Лука Ронкони, вводя в свой спектакль натуралистические сцены пыток, искал оправдания в том, что он разоблачает зверства реакционного режима, подавляющего революцию в некой южноамериканской стране. Известный французский режиссер Жан Мейер, в прошлом ставивший спектакли в «Комеди Франсэз», а ныне являющийся директором театра «Мишель», в поисках темы, способной взволновать зрителя, обратился к сюжету о зверствах эсэсовцев в концлагерях. Он поставил в октябре 1971 года пьесу известного итальянского писателя Альберто Моравиа «Бог Курт», напоминавшую зрителю о той страшной поре, когда эсэсовцы, хозяйничавшие в концлагерях, действительно считали себя всесильными богами и забавлялись тем, что мучили и убивали заключенных.

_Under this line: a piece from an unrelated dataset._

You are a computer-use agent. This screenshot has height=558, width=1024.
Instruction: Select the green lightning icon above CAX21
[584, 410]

Тема эта важная и нужная: ведь все усилия реакционной литературы и искусства Запада уже многие годы направлены на то, чтобы заставить людей забыть об ужасах фашизма. Но почему же, почему такой большой писатель, как Альберто Моравиа, уклоняясь от существа волнующей темы о фашизме, предпочел заняться исследованием мутной области подсознания эсэсовца и поисками мотивов его преступных действий в психологических комплексах по Фрейду?

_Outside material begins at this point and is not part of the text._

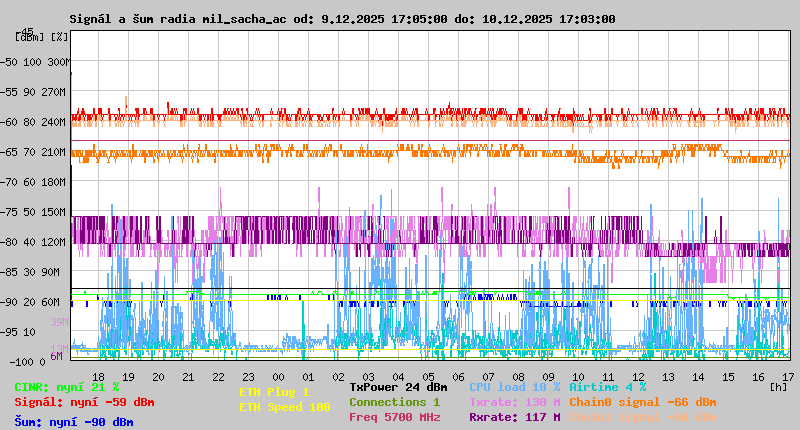
Task: Select the green CINR legend entry
Action: (67, 387)
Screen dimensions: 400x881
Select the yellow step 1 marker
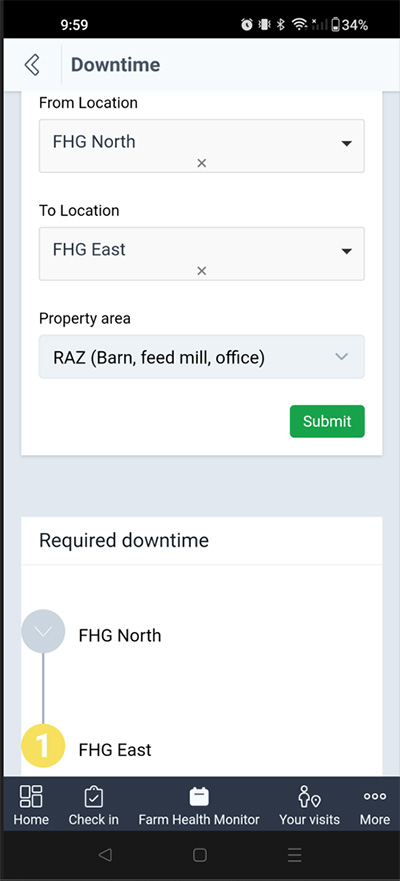coord(43,746)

Сам сюжет пьесы нарочито усложнен и отягощен заранее провозглашенным намерением автора исследовать
влияние классических мифов на поведение современного человека. Главный герой пьесы эсэсовец Курт встречает в концлагере среди заключенных бывшего друга юности — артиста. Когда‑то Курт был влюблен в свою собственную сестру; стремясь избавиться от этого «психического комплекса», он свел с ней своего друга. Но он так и не освободился от этого «комплекса», к нему лишь добавились ревность и ненависть к бывшему другу. Узнав, что в лагере вместе с этим человеком находятся его отец и мать, эсэсовец Курт, чтобы окончательно освободиться от мучающего его «комплекса», затевает сумасшедшую игру: он решает повторить в условиях лагеря классическую ситуацию из пьесы Софокла «Царь Эдип»: несчастный заключенный убивает своего отца, делит убогое арестантское ложе со своей матерью, его мать после этого кончает самоубийством, он сам выкалывает себе глаза. Сам «бог Курт», играющий в этом варварском «спектакле внутри спектакля» роль властителя человеческих судеб, также погибает. Он так и не освободился от мучившего его «Эдипова комплекса».